|Only hard rain will deter the ohanami party|
|Ise City has 1,000 cherry trees|
along the Miyagawa River
There are some amazing national spots to see the explosion of color, but almost every part of Japan has a particularly beautiful area -- usually a park -- with a lovely grouping of cherry trees. And under these trees you will find groups of people sitting and laying on blue tarps, drinking and eating.
It's ohanami or cherry blossom viewing party. And IMHO, the best dang party of the year.
|Note the blue tarps|
Families will stroll under the trees and picnic. Night viewing with hanging lanterns or spotlights are popular. But what will catch your attention is the insane revelry of the company party. Office workers, still partially clad in suits, get hammered on warm canned beer, sake, and whatever other liquor someone brings. Earlier in the afternoon, the company sends out their junior workers to stake a claim under a tree with tarps, portable grills, coolers of food, and cases of beer. Workers leave the office at a reasonable hour or even early (unusual for Japan) and head to the spot.
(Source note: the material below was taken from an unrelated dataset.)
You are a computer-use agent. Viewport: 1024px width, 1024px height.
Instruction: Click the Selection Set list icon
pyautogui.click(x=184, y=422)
Then the real partying begins.
|This is some of the craziness that|
happens at Ohanami parties.
Once we had children, my husband and I had to chill on the ohanami parties. We chose more family-friendly picnicking but still brought the tarp, portable grill, cooler of food and beer. Back in the U.S., we live in a city in Georgia that has quite a few cherry trees, including a neighbor's that hangs over our fence in our backyard. Having an ohanami party is still a must, although we tend to eat at our patio table and stare at the tree from afar instead of putting the tarp under the tree.
This year hubby made yakitori (skewered grilled chicken), aspara-bacon (grilled bacon wrapped asparagus) and tomato-bacon (grilled bacon wrapped cherry tomato).
Dudes, you so have to make this. Especially now that we're entering prime grilling season. Shizuoka Gourmet has a nice post on the basics of yakitori. Bento.com has a list of all the different types of yakitori you can get at a true yakitori restaurant. I'm offering a basic recipe of what many Americans might call terikyaki grilled chicken.
|Festival yakitori in Japan|
Chicken thigh (about 3 lbs), skinned and boned
2 bundles of green onion (white part only), if you like onion
1/3 c mirin (sweet rice wine for cooking, you can substitute cooking sherry)
2 T soy sauce
1/2 t minced fresh ginger (we use ginger paste, works nicely)
1 clove minced or pressed garlic
bamboo skewers soaked in water (so they don't burn)
Cut chicken into about 1 inch pieces, making certain the pieces are roughly the same size. If you're using onion, cut them into 1 1/4 inch lengths. The chicken will shrink.
Mix the marinade and soak the chicken. Some recipes will have you thread the chicken on the skewers and brush the marinade on while it's cooking. You can do it either way. Marinating is easier and you get a stronger sauce flavor. You know how I feel. It's your kitchen. Whatever.
Skewer the chicken alternating with the green onion if you're using the onion.
Grill the skewered chicken on a grill or broiler. Cook, turning once, until meat is no longer pink inside.
Aspara-Bacon and Tomato-Bacon
Rinse the vegetables. Wrap a 1/2 piece of bacon around each veg.
For the asparagus use 2 skewers and thread about 4 aspara-bacon horizontally (will look like a ladder).
Use bacon wrapped cherry tomatoes (grape tomatoes are too small, others are too big) and thread them on one skewer.
Grill or broil for about 15 minutes until bacon is crisp.